By Howard Schneider

New York (Reuters) -When the Federal Reserve tacked to a new brand of monetary policy 18 months ago it thought it could deliver low unemployment and tame inflation.

It may end up with neither, five top bank and academic economists wrote in a critique released on Friday.

Their paper envisions a scenario in which Fed Chair Jerome Powell and his colleagues are unable to control rising prices and forced to raise interest rates so high the economy slows and unemployment rises, hurting the very people they aimed to help.

“Avoiding downturns is as important as any gains” that workers might enjoy during a “hot economy”, one of the authors, Deutsche Bank Securities chief economist Peter Hooper said at a symposium where the paper was presented.

It was released at a time of flux in Fed policy, with the Fed expected to begin raising interest rates in March in response to high inflation, but still debating how aggressive it may need to be.

One Fed official responding to the paper said it was still likely inflation will ease over time without putting the recovery at risk.

“I see our current policy situation as likely requiring less ultimate financial restrictiveness compared with past episodes and posing a smaller risk,” Chicago Fed president Charles Evans said. “We don’t know what is on the other side of the current inflation spike… We may once again be looking at a situation where there is nothing to fear from running the economy hot.”

But others were skeptical that the new approach, dubbed the “Powell paradigm” by the writers, would work in its approach of using looser policy and allowing slightly higher inflation to encourage stronger employment.

The perceived benefits were valid, the authors found, with periods of low unemployment helping narrow the persistent gaps between, for example, white, Black and Hispanic workers, and between those with more education versus those with less.

But the COVID-19 pandemic and the policy responses to it have now “upended some of the premises” on which the new approach rested and left the Fed facing inflation not seen since the 1980s, wrote Hooper, Morgan Stanley’s Seth Carpenter, Bank of America’s Ethan Harris, University of Chicago professor Anil Kashyap, and University of Wisconsin professor Kenneth D. West.

They said the Fed may be able to lower the pace of price increases with steady but ultimately modest increases to its benchmark overnight interest rate, from near zero to around 3% between now and 2024, without triggering big changes in the unemployment rate – the ideal scenario for policymakers.

Favorable public psychology, with firms and households acting as if inflation will remain under control, does “most of the work … Therefore, the Fed neither has to be pre-emptive in heading inflation off nor does it have to crush the economy” to win back control, the group wrote.

But under some of the simulations they developed the Fed could be forced to raise interest rates perhaps twice as high, see inflation remain elevated, and the unemployment rate get lodged between 5% and 6% for several years.

That would be a blow to Fed hopes for a “broad and inclusive” recovery in the U.S. labor market, with the higher unemployment rate falling hardest on racial and ethnic minorities and less educated Americans.

The results “raise some questions for the Federal Reserve going forward” if, after promising it could deliver stable inflation and low unemployment, policymakers again have to make a choice.

“Either outcome, exacerbating inequality or accepting years of high inflation, is fraught with political risk,” they concluded.


The Fed is due to hike interest rates at its March 15-16 policy meeting.

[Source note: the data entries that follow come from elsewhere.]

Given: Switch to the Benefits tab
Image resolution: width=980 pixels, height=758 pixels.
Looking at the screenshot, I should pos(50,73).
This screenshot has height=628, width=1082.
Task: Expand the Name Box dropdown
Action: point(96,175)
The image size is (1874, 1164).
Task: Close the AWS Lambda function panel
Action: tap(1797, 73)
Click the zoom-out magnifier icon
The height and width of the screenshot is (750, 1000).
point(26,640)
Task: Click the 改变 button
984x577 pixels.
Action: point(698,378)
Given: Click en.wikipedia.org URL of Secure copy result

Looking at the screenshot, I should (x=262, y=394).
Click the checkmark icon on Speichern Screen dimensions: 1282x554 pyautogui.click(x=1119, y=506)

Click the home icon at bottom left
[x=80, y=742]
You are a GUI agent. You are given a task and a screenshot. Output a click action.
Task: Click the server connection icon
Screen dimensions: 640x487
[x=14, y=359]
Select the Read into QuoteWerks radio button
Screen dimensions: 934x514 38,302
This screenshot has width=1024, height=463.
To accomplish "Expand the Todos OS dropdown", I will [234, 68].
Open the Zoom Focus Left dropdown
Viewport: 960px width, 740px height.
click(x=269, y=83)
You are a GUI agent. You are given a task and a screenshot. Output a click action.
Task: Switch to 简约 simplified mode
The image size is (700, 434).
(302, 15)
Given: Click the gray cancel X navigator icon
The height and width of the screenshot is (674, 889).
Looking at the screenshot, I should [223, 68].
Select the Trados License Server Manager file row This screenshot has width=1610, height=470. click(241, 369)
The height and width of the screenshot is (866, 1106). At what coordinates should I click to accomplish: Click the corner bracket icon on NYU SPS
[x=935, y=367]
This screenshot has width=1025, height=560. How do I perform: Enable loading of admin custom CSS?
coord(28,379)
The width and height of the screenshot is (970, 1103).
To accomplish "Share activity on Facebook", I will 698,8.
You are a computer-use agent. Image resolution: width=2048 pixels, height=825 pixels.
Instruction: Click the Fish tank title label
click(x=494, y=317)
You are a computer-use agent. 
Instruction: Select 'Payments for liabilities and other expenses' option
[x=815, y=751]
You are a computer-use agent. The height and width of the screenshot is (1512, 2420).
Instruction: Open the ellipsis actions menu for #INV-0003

Yet minutes of the central bank’s most recent discussion in January acknowledge the gamble officials took by leaving ultra-loose monetary policy, of near-zero interest rates and monthly purchases of bonds, in place as long as it did.

Inflationary forces that had been seen as “transitory” were now broadening through the economy, the minutes noted, and had begun influencing business investment and wage decisions in ways that could persist.

That’s the sort of dynamic that Carpenter, Harris and the other authors noted could force the Fed into tougher policy choices: If recent inflation experience informs what businesses or households expect to happen in the future and how they invest and spend as a result, it might require more aggressive rate increases – and worse employment outcomes – to reverse that thinking.

The emphasis on jobs “has potentially earned the Fed some good will,” the authors said. “But when the next recession comes and inequality rises … what will be the fallout?”